Im Sommer war alles noch glasklar.
Ich wusste, was ich wollte (nämlich Sonne, Eis und möglichst meine Ruhe).
Die Gedanken waren sortiert, die Stimmung leicht, die To-do-Liste überschaubar,
das Leben hatte eine gewisse Leichtigkeit.
Und dann kommt er, der Herbst - und mit ihm dieser Wind, der nicht nur die Blätter durcheinander wirbelt, sondern auch meine innere Ordnung, er stürmt einmal quer
durch Herz und Hirn.
Kaum färbt und fällt das erste Blatt, gerät mein Inneres in eine Art emotionalen
Laubbläser-Modus.
Soll ich mein Leben umkrempeln?
Soll ich die Couch umstellen?
Oder brauche ich nur neue Kissenbezüge?!
Und wieso riecht plötzlich jede Straßenlaterne nach Melancholie?
Es ist, als hätte der Herbst einen Vertrag mit meinem Unterbewusstsein geschlossen:
"Ich bringe die Blätter durcheinander - Du übernimmst den Rest!"

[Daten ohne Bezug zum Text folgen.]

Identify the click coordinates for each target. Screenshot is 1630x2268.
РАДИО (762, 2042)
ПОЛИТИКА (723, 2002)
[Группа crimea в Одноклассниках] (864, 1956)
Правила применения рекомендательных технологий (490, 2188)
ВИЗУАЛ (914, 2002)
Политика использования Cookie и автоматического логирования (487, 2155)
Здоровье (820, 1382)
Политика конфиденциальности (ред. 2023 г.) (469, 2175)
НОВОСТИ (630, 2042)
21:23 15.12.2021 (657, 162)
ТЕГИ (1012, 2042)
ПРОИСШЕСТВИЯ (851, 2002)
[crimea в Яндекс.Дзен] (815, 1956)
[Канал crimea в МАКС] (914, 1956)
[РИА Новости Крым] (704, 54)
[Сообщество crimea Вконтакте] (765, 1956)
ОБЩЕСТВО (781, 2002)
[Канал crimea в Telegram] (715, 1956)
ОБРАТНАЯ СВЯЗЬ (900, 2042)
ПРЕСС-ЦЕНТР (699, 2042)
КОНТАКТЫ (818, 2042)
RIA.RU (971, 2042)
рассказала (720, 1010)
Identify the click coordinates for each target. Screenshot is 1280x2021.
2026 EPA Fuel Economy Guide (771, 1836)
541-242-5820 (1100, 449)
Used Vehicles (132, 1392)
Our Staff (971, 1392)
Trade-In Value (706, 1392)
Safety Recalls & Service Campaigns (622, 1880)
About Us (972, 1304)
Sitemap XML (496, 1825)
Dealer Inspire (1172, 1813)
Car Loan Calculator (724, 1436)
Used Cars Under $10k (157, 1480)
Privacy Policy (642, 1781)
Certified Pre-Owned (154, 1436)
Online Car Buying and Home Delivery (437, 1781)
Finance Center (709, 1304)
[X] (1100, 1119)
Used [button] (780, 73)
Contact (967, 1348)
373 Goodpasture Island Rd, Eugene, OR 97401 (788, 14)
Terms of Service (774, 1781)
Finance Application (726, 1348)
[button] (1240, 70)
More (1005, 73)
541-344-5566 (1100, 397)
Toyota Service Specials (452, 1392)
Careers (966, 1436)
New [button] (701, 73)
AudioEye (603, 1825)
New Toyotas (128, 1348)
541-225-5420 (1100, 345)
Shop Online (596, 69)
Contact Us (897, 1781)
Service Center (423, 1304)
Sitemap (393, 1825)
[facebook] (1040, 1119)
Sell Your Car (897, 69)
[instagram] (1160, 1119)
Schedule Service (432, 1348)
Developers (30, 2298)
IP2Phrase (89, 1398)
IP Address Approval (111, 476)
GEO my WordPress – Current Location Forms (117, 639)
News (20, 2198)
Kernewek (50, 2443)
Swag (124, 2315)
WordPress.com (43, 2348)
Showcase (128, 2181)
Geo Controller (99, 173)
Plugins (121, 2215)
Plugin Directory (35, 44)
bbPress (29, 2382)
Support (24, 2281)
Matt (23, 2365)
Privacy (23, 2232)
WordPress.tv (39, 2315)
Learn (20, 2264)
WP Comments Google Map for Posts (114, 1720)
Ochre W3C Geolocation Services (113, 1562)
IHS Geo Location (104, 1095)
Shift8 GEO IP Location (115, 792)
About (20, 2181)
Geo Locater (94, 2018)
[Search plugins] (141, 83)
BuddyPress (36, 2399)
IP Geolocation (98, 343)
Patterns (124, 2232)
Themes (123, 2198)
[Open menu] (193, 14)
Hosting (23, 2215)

Während also draußen Windstärke 3 die Äste biegt, räumt drinnen mein Kopf nicht nur
die Möbel um. Erinnerungen werden abgestaubt, alte Sehnsüchte aus dem Keller geräumt,
und irgendwo liegt noch dieser eine Gedanke herum, den ich seit Mai gekonnt
ignoriert habe: "Mach doch endlich das, was Du schon immer machen wolltest!"
Na super. Jetzt mischt sich auch mal wieder meine Moral-Marie ein.
Der Herbst, so scheint es, hat ein Talent dafür, mich aus meiner Komfortzone zu pusten.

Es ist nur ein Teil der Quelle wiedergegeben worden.